Então, como saber se o teletrabalho é para mim? “O mais importante é perceber se a pessoa tem experiência”, começa. “Depois, as motivações. Se quer trabalhar remotamente para fazer o que quiser no seu tempo, há que saber que isso é pura mentira.”
Eis algumas dicas (aprovadas por uma psicóloga) para um bom teletrabalho:
- Replicar as rotinas do trabalho presencial, com as pausas e “marcadores óbvios” que servem para distinguir o início e o fim do período de trabalho;
- Ter uma área reservada em casa para trabalhar, “que não se mistura com as outras áreas da casa”;
- Mexer-se. Levantar-se para atender o telefone, por exemplo. “O sedentarismo é um grande risco do teletrabalho”, afirma Liliana Dias, e tem consequências na saúde física e nos níveis de stress;
- Deixar de usar o telemóvel com propósitos profissionais a partir de uma determinada hora. Há quem tenha um “cesto de telemóveis” para desligar;
- Não descurar a socialização. Planear o dia de forma a ter um “contacto social real”, uma vez que os contactos digitais não trazem “exactamente a mesma qualidade de interacção nem os mesmos benefícios”.
Do lado da empresa também é preciso que se façam ajustes. Desde logo é importante fazer check-ins periódicos com os trabalhadores, e perceber “como é que as coisas estão a correr, qual é o apoio necessário”. “As pessoas estando mais sozinhas estão menos apoiadas”, acredita Liliana Dias.
Nas empresas que optaram pelo modelo híbrido, é importante que as pessoas percebam porque é que têm de ir ao escritório um certo número de dias. Como resume, “as pessoas às vezes têm conflitos sobre o trabalho híbrido porque não percebem porque vão ao escritório se depois estão sempre em videochamada”.

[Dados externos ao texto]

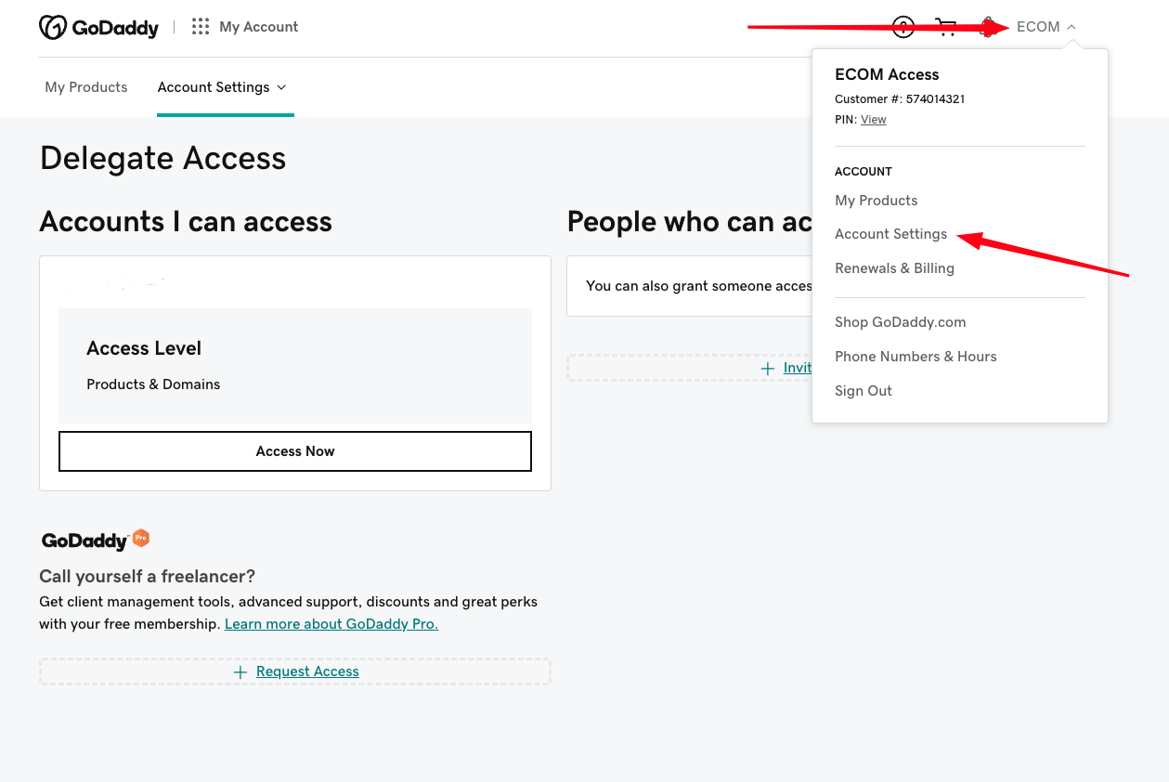Switch to the My Products tab
The image size is (1169, 782).
86,87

Sobre este ponto, Nuno Moreira é da opinião de que “a pessoa deve ir à empresa quando se justifica ir”, mas põe a tónica noutra questão: quem não é visto não é lembrado. “Quem vai à empresa tem uma probabilidade significativamente maior de ser promovido.” Algo em que pensar quando se fica a trabalhar de casa.
Trabalho extra
Como tornar os dias mais produtivos?
Em primeiro lugar, um esclarecimento: produtividade não é sinónimo de se estar ocupado. É com esta linha orientadora que arranca a entrevista de Chris Taylor, jornalista da agência Reuters, com Laura Mae Martin, especialista interna em produtividade da Google, que acabou de publicar um livro sobre o tema. O artigo traça um plano em quatro fases para aumentar a produtividade que responde às questões: “o que fazer”, “quando o fazer”, “onde o fazer” e (talvez mais importante) “como o fazer bem”.

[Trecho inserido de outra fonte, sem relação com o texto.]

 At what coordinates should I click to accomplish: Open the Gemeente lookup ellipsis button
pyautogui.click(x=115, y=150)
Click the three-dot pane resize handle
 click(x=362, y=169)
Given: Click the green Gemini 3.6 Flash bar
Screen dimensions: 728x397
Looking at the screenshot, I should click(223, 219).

O seu coach de saúde mental, à distância de uma mensagem
Não são profissionais de saúde mental, mas “guias especializados” que podem “ajudar a gerir conflitos ou organizar os hábitos de sono”, descreve Rebecca Ruiz no site Mashable. Há empresas que começam a oferecer a ajuda de life coaches como parte do pacote de benefícios para os seus trabalhadores e cada vez mais aplicações que oferecem este tipo de serviços – o coach está à distância de uma mensagem.
Um Tinder para procurar emprego
Chama-se Eikko e quer reduzir perdas de tempo e enviesamentos no processo de recrutamento. As semelhanças com uma app de encontros começam logo na inscrição: o que procura? Prefiro teletrabalho, trabalho presencial ou híbrido? Em part-time ou a tempo inteiro? Quanto quero receber por ano? Quando há match, ambas as partes são notificadas. O Fernando Costa explica como neste texto do PÚBLICO.

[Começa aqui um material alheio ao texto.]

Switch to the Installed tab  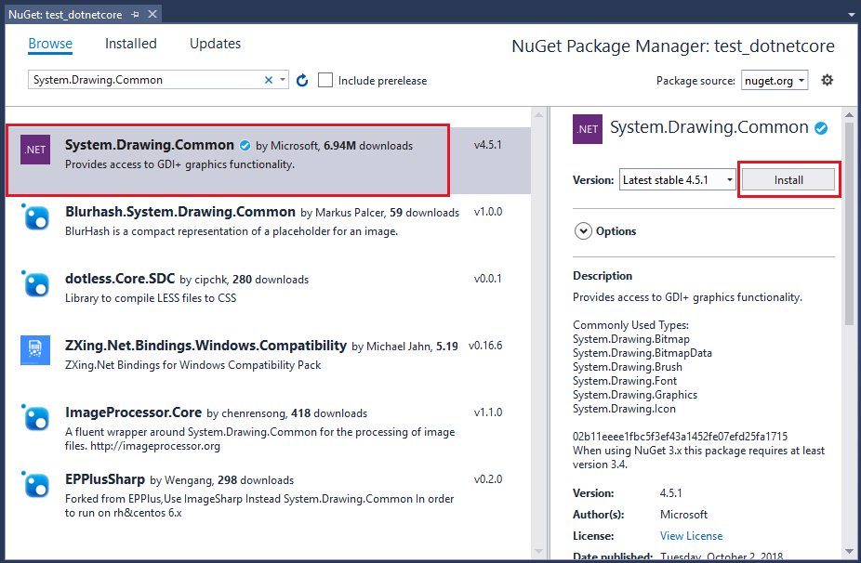(x=131, y=44)
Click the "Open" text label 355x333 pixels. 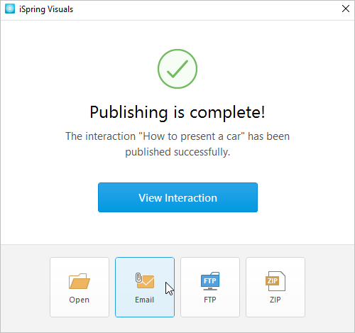tap(80, 300)
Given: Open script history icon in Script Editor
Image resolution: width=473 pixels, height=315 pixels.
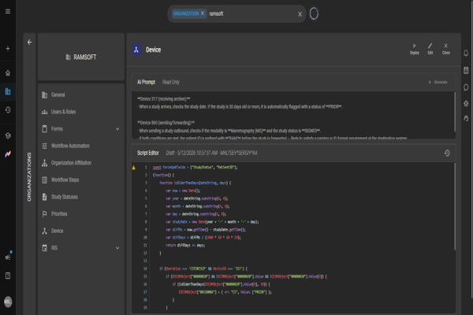Looking at the screenshot, I should tap(447, 153).
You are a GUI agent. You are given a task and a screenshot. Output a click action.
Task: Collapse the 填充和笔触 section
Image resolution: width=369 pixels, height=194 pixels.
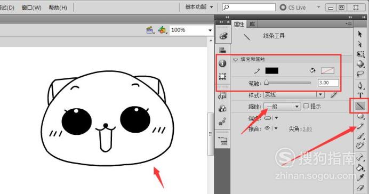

As mulheres e os cargos de liderança
Os obstáculos que as mulheres enfrentam no início da carreira têm impacto nos cargos de liderança que alcançam mais tarde, escreve Anjli Raval no Financial Times. De acordo com os dados citados pelo jornal, no Reino Unido e nos Estados Unidos há mais mulheres nos conselhos de empresas do que nunca, mas o número de executivas caiu.
Os factores já são conhecidos: vieses na contratação e promoção, o trabalho doméstico não remunerado (que ainda cai nos ombros das mulheres), o facto de serem prejudicadas quando têm filhos… E a redes de apoio: “Para as mulheres que desejam avançar, mentores, patrocinadores e uma rede sólida de apoio dentro e fora de uma empresa são importantes”, lê-se no artigo.